EU spokesperson Nabila Massrali confirmed Tuesday that the EU had passed on the Iranian response to the August 8 text. “We are studying, and consulting with the other JCPOA participants and the US on the way ahead,” she said.

Bloomberg Tuesday cited “an official familiar with the diplomatic efforts” that the EU saw the Iranian response as “constructive.”

‘That’s what we want’

In a briefing for journalists Tuesday, US State Department Spokesman Ned Price defended the Biden administration’s efforts to restore the JCPOA as an agreement restricting Iran’s nuclear program under international monitoring. “We don’t have that now – that’s what we want,” Price said. “We would prefer to have those permanent, verifiable limits…the deal that has been on the table since March is better than the status quo.”
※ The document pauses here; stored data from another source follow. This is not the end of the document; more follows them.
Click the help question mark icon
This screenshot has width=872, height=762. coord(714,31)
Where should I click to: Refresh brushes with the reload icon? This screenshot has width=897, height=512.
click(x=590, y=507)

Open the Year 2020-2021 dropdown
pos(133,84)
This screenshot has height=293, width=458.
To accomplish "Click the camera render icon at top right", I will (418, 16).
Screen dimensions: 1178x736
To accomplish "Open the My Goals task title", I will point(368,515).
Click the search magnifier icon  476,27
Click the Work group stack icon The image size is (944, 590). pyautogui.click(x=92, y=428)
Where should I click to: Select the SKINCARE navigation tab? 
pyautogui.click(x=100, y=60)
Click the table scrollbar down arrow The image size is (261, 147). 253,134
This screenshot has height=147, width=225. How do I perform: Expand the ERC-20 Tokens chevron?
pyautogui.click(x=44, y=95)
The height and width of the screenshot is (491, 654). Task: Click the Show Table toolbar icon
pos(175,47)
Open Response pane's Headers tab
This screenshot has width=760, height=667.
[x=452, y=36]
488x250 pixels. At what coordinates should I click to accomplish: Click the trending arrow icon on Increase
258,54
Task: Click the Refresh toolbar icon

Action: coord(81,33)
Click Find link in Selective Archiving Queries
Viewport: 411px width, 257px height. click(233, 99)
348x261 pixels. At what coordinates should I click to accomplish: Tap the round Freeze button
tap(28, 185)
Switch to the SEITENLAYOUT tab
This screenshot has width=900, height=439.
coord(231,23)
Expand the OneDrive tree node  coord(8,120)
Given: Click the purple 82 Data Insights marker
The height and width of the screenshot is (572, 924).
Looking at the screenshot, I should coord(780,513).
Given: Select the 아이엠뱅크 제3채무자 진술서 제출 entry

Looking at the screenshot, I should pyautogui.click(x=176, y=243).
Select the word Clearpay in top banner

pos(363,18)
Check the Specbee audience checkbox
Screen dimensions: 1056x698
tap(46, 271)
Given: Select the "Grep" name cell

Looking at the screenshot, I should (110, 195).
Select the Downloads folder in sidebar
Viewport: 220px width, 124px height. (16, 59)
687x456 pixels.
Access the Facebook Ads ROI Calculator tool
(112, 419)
Price refused to be drawn over Iran’s response to the EU text. “When we have more to say we’ll share that,” he said. “These are not simple issues that can be entertained, or tabled without the consultations we’ve had with the EU…where the parties have had an opportunity to ask questions of the coordinator, to seek additional information…these are complex issues.”

The semi-official Iranian news agency ISNA reported Tuesday that Iran expected a US response within two days, while the English-language Tehran Times called the Iranian input of Monday “a complete package” that had been agreed by an extraordinary meeting of the Supreme National Security Council chaired by President Ebrahim Raisi Monday afternoon.

The Tehran Times also reported that Iran had not included its previous demand that the International Atomic Energy Agency close enquiries into unexplained uranium traces found in sites linked to nuclear work before 2003.

Three differences – including nuclear guarantees

In remarks to journalists Monday, Foreign Minister Hossein Amir-Abdollahian said messages were being exchanged with the US – presumably via the EU – on three issues. The foreign minister said Washington had expressed “verbal flexibility” on two, something Iran needed confirmed in writing, and that flexibility was still needed on “the third issue and guarantees.”

In a tweet Monday, Marandi also referred to three issues. In a separate tweet, he suggested Iran needed a route to rapidly restoring its nuclear program should the US again leave the JCPOA, so confirming that ‘guarantees’ sought by Tehran were not solely over sanctions.

One of the issues dogging 18-month talks has been agreeing exactly how the Iranian nuclear program, expanded since 2019, should be returned to JCPOA limits. Tehran has reportedly argued that it should store rather than scrap advanced centrifuges, which enrich uranium more efficiently and quickly. Barred under the agreement and have been gradually introduced by Iran since 2011.